The natural gas transmission segment saw volumes decline two per cent year-on-year owing to shut down of some fertiliser plants in the country. Although this segment’s earnings before interest and tax (EBIT) still improved by 22 per cent year-on-year in Q1, volumes in liquefied petroleum gas (LPG) and liquid hydrocarbons businesses also fell due to lower off-take by customers, thereby impacting their profits.
It was the 50 per cent jump in profits of the gas trading segment, which pulled up the overall performance of GAIL. The improvement in margins was surprising looking at the weak demand-supply situation in the country.
The concerns on placement of high-priced US gas contracts also remain even though GAIL has consistently been successful in placing them and reporting good numbers for the past few quarters. Analysts at Motilal Oswal say that the company has hedged sufficient US cargoes for FY20 and FY21, though it remains to be seen how these US contracts work in an environment of increasing LNG supply glut. Also, on the domestic front, the extremely challenging macro environment are marked by falling Asian spot LNG prices, which are currently just $2.5 per mBtu (million British thermal unit) lower than the landed cost of US LNG, say analysts. Clearly, the Street will remain watchful on the how trading margins trend moving forward, while the near-term outlook for petrochemicals’ margins and other segments remains subdued.
Among the few near-term positives is the commissioning of pipelines such as Kochi-Mangalore. The company expects to complete the Kochi-Mangalore pipeline in a few months and this can provide some volume growth as can the increased utilisation at Petronet LNG’s recent capacity ramps-up that can boost transmission volumes, says Nilesh Ghuge at HDFC Securities. Ghuge however expects the Jagdishpur-Haldia and Bukaro Dhamra pipeline (JHBDPL) to boost volumes post second half of FY22.

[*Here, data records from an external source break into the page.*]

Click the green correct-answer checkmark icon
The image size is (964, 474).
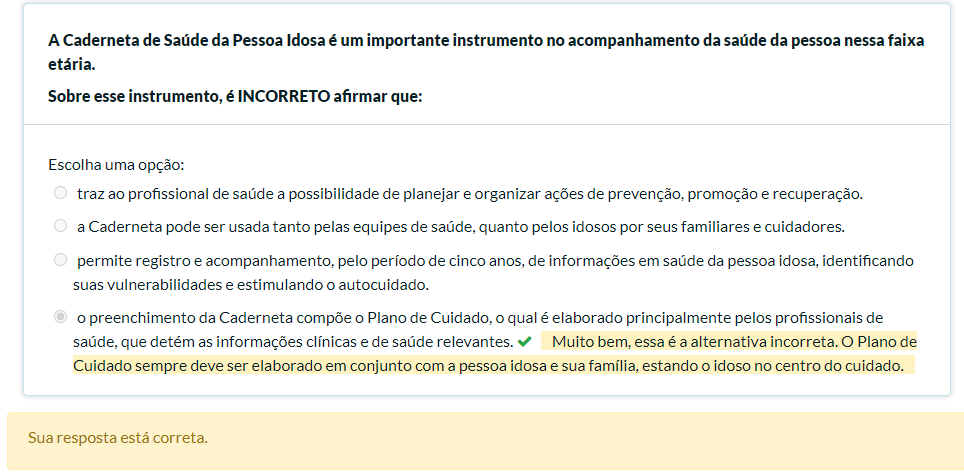point(524,342)
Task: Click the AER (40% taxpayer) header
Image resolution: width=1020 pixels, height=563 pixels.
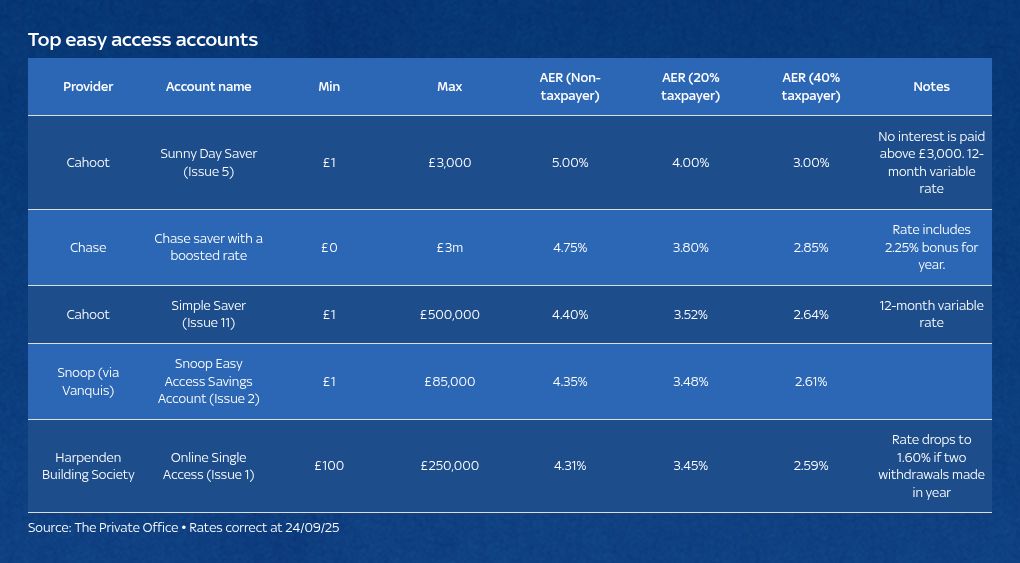Action: pyautogui.click(x=811, y=87)
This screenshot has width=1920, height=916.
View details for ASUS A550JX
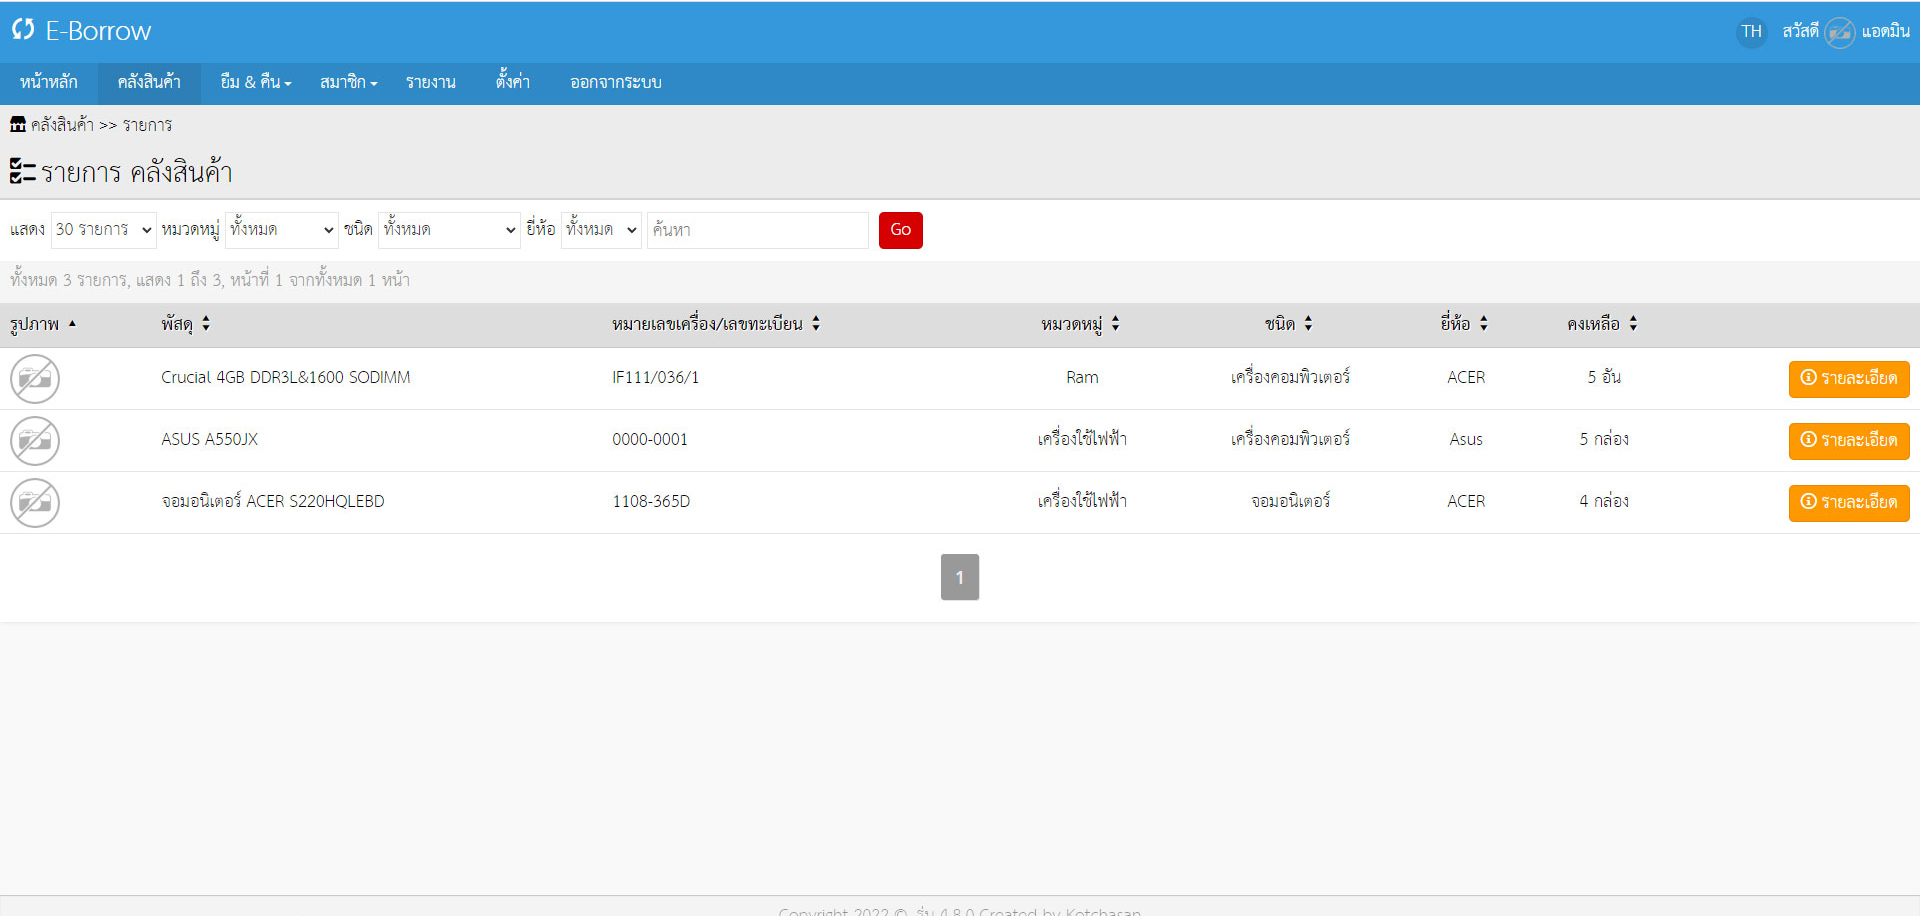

In the long run, there is no doubt that GAIL remains well-placed looking at the strong natural gas demand in the country helped by piped natural gas and compressed natural gas, which is to continue growing and, the tightening norms on industrial pollution which would help drive gas transmission volumes.
However, the lack of clarity on plans to restructure the company is also proving to be an overhang. While analysts at Motilal Oswal have lowered their valuation multiple from 9x to 8x due to concerns on restructuring, analysts at Prabhudas Lilladher, who say that valuations remain attractive, add that concerns on demerger of pipeline network remains an overhang. They have also tweaked their FY20/21 estimated earnings to incorporate annual report changes and expect GAIL’s capital expenditure trajectory to pick up as all businesses (excluding pipeline) operate at near peak levels.